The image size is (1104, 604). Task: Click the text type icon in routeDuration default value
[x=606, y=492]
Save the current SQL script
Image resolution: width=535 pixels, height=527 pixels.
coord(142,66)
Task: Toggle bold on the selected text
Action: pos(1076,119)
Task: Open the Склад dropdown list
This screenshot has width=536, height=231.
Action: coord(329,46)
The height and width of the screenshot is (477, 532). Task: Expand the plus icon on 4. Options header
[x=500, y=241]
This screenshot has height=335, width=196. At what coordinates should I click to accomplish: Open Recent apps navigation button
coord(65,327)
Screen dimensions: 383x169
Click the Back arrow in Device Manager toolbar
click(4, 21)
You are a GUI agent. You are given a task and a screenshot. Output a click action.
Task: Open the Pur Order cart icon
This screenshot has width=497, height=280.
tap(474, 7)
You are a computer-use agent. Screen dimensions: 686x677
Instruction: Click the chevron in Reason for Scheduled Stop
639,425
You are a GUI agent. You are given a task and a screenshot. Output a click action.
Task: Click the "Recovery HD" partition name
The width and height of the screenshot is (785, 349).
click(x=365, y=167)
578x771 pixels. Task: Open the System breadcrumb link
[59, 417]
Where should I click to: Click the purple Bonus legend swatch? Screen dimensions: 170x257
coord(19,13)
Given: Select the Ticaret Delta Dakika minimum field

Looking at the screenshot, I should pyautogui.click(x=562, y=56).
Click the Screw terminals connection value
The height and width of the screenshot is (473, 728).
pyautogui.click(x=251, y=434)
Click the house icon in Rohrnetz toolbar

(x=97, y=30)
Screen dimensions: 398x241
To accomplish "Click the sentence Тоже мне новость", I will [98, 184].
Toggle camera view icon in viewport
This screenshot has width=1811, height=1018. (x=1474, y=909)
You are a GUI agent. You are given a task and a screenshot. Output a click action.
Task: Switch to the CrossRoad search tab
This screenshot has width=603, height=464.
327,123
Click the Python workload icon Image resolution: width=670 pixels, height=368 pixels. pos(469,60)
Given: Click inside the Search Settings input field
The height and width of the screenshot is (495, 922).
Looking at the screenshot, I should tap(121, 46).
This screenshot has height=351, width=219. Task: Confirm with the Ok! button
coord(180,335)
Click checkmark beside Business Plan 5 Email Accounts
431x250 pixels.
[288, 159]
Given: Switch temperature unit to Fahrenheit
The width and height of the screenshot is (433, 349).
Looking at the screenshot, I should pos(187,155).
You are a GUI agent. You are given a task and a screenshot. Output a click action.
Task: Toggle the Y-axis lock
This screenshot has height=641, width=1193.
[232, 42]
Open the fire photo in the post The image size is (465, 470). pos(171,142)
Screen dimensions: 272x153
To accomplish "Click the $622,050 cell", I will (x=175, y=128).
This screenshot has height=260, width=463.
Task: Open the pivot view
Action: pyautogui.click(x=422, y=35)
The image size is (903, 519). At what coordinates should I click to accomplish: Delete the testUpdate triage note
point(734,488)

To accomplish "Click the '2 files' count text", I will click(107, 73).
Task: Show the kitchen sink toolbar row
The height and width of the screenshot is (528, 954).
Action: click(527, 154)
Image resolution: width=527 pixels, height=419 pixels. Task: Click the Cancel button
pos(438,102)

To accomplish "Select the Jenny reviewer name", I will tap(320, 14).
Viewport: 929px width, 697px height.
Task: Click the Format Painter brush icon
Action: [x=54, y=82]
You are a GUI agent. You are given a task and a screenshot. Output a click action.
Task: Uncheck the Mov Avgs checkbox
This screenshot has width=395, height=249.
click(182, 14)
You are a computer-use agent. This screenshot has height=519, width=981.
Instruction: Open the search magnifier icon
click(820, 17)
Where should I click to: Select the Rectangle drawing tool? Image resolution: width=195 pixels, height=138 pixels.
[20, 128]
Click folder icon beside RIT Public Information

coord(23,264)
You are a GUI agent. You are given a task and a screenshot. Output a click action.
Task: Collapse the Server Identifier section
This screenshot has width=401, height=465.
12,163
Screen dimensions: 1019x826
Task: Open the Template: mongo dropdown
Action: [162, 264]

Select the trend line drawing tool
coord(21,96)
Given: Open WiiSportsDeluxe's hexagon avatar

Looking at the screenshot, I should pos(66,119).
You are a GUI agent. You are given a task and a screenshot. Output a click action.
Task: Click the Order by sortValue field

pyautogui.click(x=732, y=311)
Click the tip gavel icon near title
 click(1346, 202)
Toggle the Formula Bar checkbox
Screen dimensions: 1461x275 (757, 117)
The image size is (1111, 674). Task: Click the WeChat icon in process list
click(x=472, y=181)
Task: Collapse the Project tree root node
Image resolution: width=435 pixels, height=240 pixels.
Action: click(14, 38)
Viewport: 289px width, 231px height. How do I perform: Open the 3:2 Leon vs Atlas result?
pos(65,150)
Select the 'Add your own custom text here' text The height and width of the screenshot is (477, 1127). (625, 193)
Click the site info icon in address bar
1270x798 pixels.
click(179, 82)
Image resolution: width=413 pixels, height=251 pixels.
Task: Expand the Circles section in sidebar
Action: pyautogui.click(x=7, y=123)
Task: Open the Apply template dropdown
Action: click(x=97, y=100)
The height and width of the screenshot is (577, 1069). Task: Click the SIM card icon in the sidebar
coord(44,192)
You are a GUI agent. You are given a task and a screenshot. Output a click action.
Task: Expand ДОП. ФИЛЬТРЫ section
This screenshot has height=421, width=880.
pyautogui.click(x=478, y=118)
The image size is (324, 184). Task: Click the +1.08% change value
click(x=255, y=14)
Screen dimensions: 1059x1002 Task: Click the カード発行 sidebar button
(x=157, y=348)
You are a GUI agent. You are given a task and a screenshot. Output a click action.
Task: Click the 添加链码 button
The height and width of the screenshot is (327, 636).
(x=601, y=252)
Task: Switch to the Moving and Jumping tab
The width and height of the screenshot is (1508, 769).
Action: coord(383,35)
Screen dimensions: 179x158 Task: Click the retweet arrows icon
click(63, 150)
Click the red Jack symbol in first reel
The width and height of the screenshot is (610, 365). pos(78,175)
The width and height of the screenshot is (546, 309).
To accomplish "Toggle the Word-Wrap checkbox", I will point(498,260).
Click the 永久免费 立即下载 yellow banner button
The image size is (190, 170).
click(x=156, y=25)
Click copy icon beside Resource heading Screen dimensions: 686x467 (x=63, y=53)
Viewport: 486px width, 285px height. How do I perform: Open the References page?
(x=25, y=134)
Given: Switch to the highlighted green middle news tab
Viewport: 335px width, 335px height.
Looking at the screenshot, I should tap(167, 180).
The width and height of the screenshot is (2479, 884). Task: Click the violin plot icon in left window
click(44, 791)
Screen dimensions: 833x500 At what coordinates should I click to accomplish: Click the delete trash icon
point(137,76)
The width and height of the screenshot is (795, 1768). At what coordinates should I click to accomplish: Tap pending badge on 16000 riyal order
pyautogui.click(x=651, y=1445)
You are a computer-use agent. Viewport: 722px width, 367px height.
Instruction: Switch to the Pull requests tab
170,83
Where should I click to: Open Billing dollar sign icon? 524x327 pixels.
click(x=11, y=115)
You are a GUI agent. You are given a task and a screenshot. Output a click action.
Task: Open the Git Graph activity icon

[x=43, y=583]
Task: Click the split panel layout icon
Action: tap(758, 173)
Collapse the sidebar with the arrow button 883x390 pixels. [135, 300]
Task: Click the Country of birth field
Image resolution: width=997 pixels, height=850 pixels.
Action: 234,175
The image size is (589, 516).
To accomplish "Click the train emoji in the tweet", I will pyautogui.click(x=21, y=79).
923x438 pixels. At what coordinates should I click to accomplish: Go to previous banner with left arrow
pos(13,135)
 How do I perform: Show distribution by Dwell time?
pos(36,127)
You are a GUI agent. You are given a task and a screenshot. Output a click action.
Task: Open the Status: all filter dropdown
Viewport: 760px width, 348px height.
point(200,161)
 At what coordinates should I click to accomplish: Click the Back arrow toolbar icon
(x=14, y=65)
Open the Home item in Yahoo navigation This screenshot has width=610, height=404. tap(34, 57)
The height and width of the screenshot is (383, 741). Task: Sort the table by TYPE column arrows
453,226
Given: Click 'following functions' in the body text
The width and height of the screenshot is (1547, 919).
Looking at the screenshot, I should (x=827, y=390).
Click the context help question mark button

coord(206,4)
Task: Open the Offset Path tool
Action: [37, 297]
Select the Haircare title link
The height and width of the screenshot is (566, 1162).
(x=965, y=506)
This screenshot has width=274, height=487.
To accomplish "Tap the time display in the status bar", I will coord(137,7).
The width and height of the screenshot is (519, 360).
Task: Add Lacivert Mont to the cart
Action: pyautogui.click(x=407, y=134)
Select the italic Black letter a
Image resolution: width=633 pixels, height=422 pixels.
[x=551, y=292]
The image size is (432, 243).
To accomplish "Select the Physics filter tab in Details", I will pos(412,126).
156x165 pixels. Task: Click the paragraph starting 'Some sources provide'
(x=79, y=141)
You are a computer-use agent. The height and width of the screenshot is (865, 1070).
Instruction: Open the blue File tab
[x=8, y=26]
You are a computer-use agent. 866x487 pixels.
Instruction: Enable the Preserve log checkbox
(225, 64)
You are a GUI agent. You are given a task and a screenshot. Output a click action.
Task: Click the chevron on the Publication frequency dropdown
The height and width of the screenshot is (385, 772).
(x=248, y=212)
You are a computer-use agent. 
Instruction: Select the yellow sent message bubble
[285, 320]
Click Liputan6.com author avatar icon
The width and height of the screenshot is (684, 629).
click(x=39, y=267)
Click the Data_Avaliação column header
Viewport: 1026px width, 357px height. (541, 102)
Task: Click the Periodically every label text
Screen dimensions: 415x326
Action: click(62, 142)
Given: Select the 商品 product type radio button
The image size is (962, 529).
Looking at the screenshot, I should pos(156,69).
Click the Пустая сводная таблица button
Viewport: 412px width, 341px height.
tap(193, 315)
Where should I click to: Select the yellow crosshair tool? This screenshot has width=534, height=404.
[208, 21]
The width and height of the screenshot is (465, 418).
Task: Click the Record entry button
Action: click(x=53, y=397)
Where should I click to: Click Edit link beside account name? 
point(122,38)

WHAT THE TASK REQUIRES: Please rewrite the records from the line with "Task: Switch to the Moving and Jumping tab" to the line with "The width and height of the screenshot is (610, 365).", renaming "retweet arrows" to "repost arrows" and leaving everything else unchanged.

ANSWER:
Task: Switch to the Moving and Jumping tab
The width and height of the screenshot is (1508, 769).
Action: coord(383,35)
Screen dimensions: 179x158 Task: Click the repost arrows icon
click(63, 150)
Click the red Jack symbol in first reel
The width and height of the screenshot is (610, 365). pos(78,175)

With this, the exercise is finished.